$Norm_{(\mathbb Q(\zeta_p)|\mathbb Q)}(1-\zeta_p)=p$

Question

I want to show that $N=Norm_{(\mathbb Q(\zeta_p)|\mathbb Q)}(1-\zeta_p)=p$. I know that this is an elementary fact but I need a final suggestion:

We have the identity $1 + X + \cdots + X^{p-1} = (X - \zeta)(X - \zeta^2)\cdots (X - \zeta^{p-1})$. Replacing $X$ by $1$ we get that $p=(1-\zeta_p)...(1-\zeta_p^{p-1})$. Now how can I conclude?
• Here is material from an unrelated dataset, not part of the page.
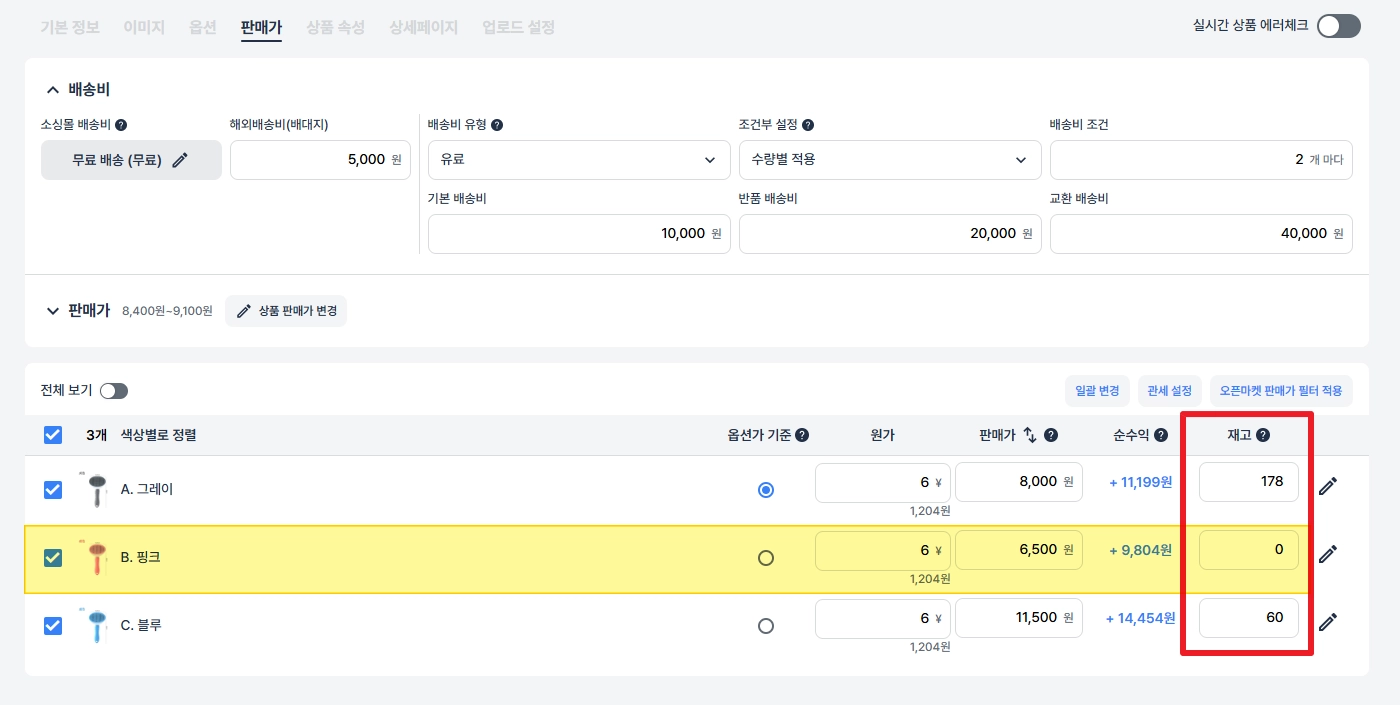This screenshot has width=1400, height=705.
Task: Click the help icon next to 옵션가 기준
Action: pos(802,435)
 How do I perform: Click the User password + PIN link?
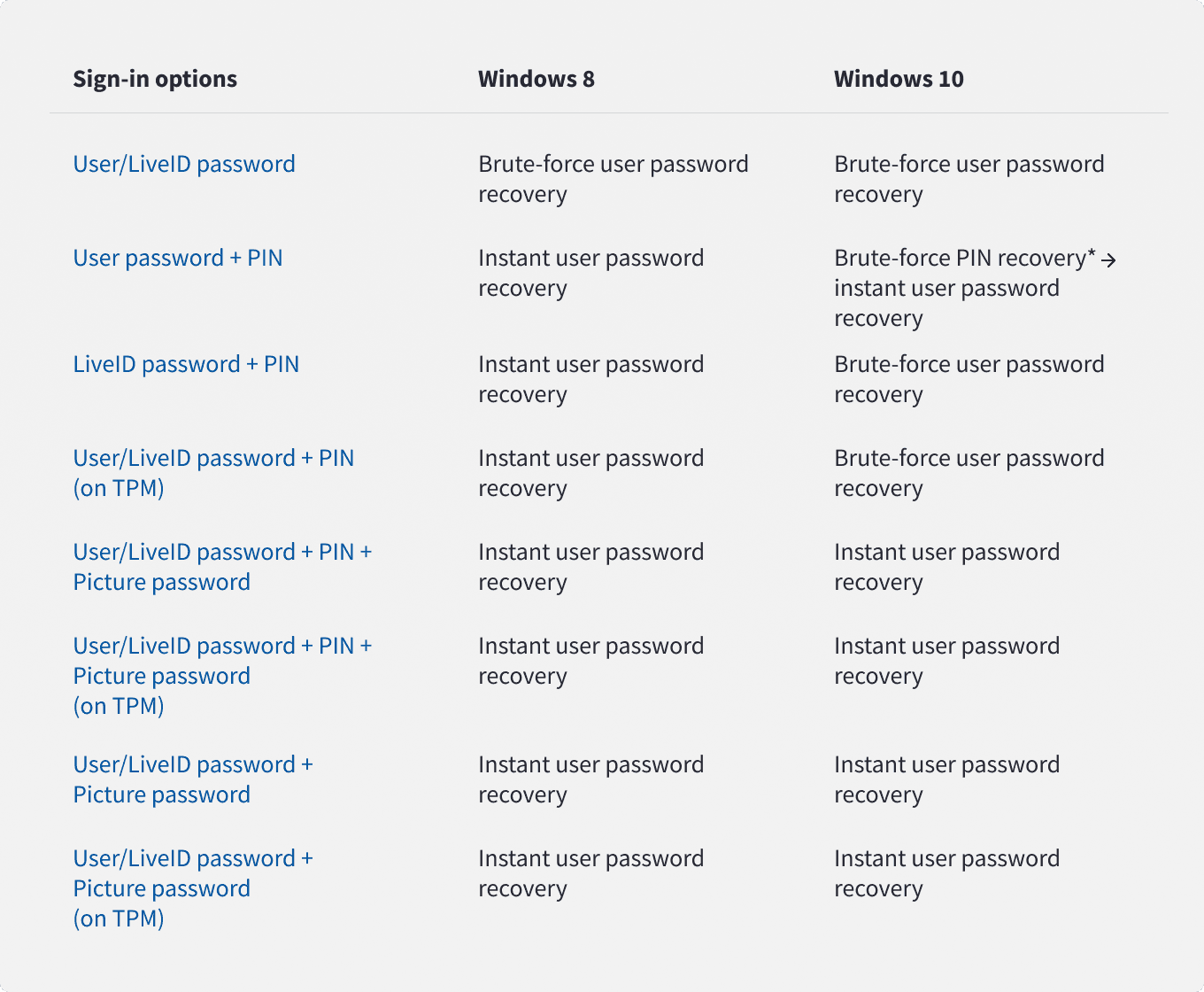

We have that $N(p)=p^{p-1}=N(1-\zeta_p)...N(1-\zeta_p^{p-1})$. If we show that $1-\zeta_p$ cannot be a unit we are done for example.

Answer 1

By (one) definition, $N(\alpha) = \prod_{\sigma \in G} \sigma(\alpha)$ where $G$ is the Galois group. So $$N(1 - \zeta_p) = (1 - \zeta_p)(1 - \zeta_p^2)\cdots(1 - \zeta_p^{p-1}) = p.$$

Answer 2

$$N(1-\zeta_p)=\lim_{x\to 1}\prod_{k=1}^{p-1}(x-\zeta_p^k)=\lim_{x\to 1}\Phi_p(x)=\lim_{x\to 1}\frac{x^p-1}{x-1}\stackrel{d.H.}{=}\lim_{x\to 1}px^{p-1}=p.$$

Answer 3

A primitive $p$-th root $\zeta$ of $1$, $p$ odd, is a root of the irreducible polynomial $f(X)= \frac {X^p -1}{X-1}$, so $\zeta - 1$ is a root of $g(X)=f(X+1)=X^{p-1} +...+p$, and $N(\zeta - 1) = p$.